▶ _Task statement_: Lines before the one containing "パンプス (18, 2433)" are not copied; that line and every one after it, through the end of the material below, are printed exactly, without pictures.

▶ _Data for review_:
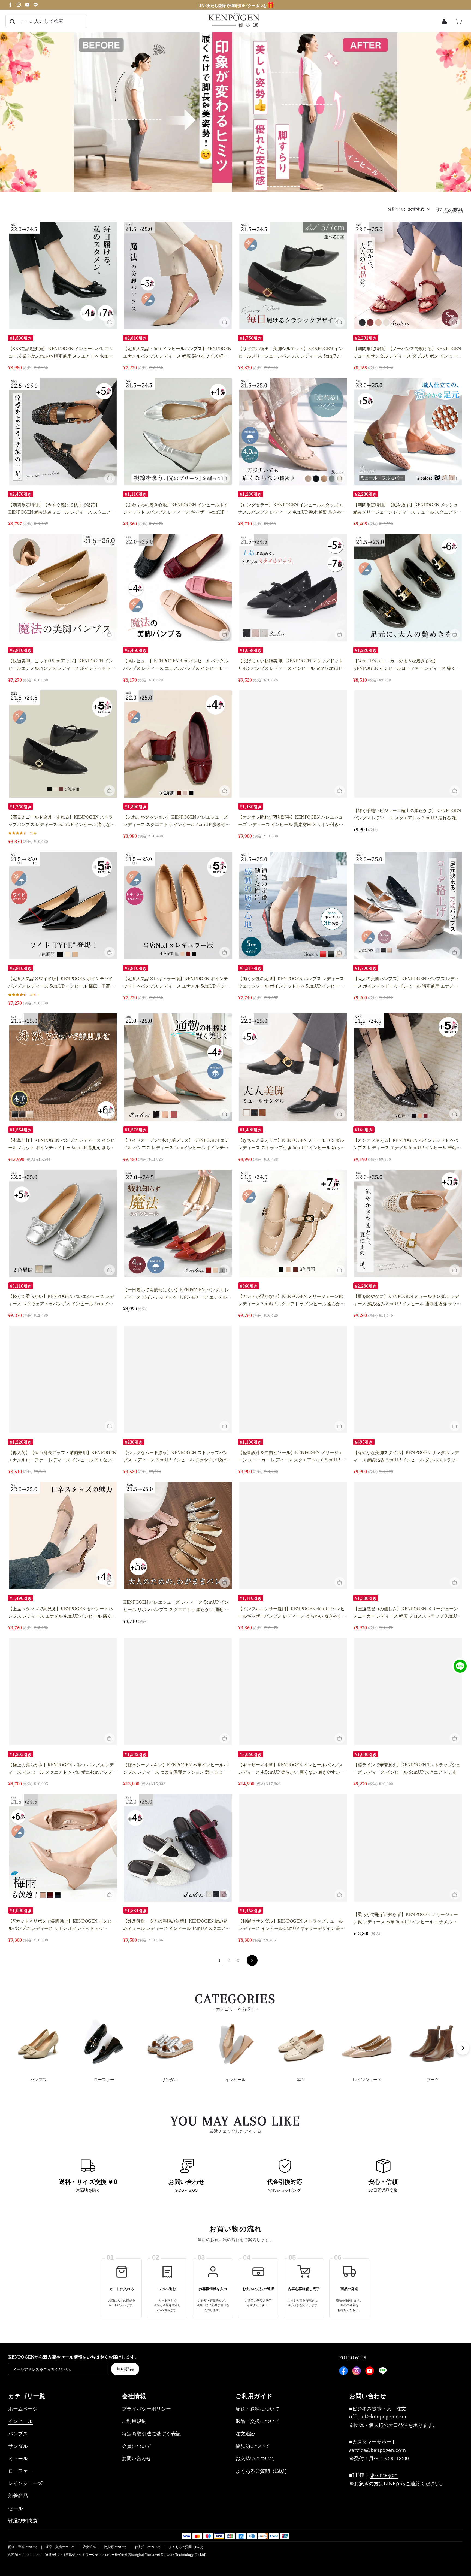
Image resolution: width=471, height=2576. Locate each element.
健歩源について (252, 2445)
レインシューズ (25, 2482)
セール (15, 2507)
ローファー (20, 2470)
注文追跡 (245, 2433)
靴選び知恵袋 (23, 2520)
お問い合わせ (136, 2458)
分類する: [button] (406, 209)
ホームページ (23, 2408)
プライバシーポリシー (146, 2408)
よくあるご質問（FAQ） (262, 2470)
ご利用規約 (134, 2420)
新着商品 (18, 2495)
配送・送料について (257, 2408)
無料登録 (125, 2369)
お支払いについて (255, 2458)
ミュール (18, 2458)
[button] (109, 322)
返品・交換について (257, 2420)
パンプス (18, 2433)
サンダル (18, 2445)
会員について (136, 2445)
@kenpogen (384, 2474)
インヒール (20, 2420)
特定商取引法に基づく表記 (151, 2433)
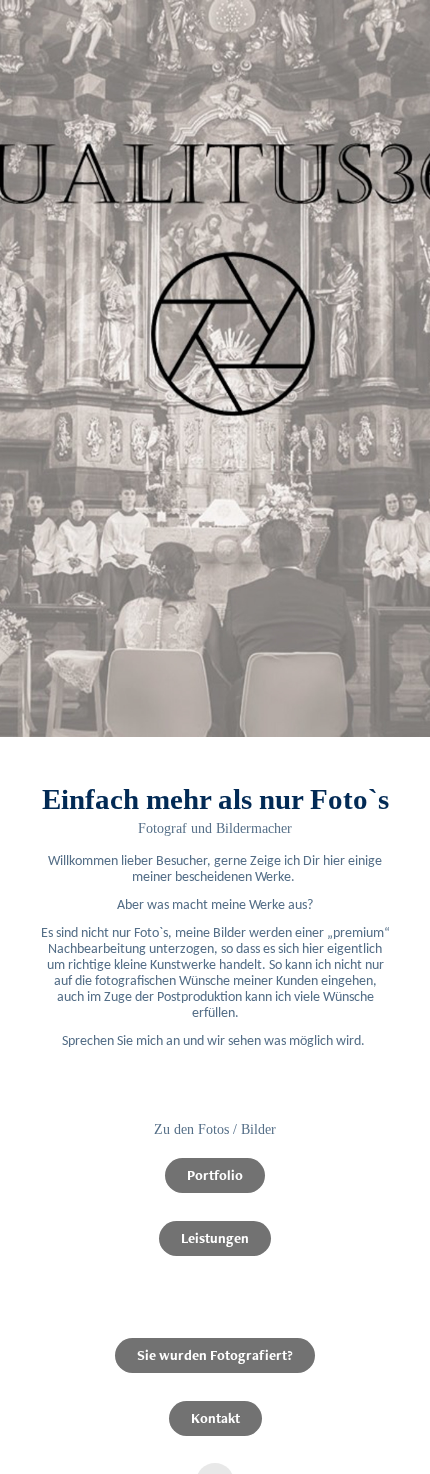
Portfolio (215, 1175)
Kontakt (215, 1418)
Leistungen (215, 1238)
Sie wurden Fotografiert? (215, 1355)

▶ _Your response_:
パンプス (18, 2433)
サンダル (18, 2445)
会員について (136, 2445)
@kenpogen (384, 2474)
インヒール (20, 2420)
特定商取引法に基づく表記 (151, 2433)
Portfolio (215, 1175)
Kontakt (215, 1418)
Leistungen (215, 1238)
Sie wurden Fotografiert? (215, 1355)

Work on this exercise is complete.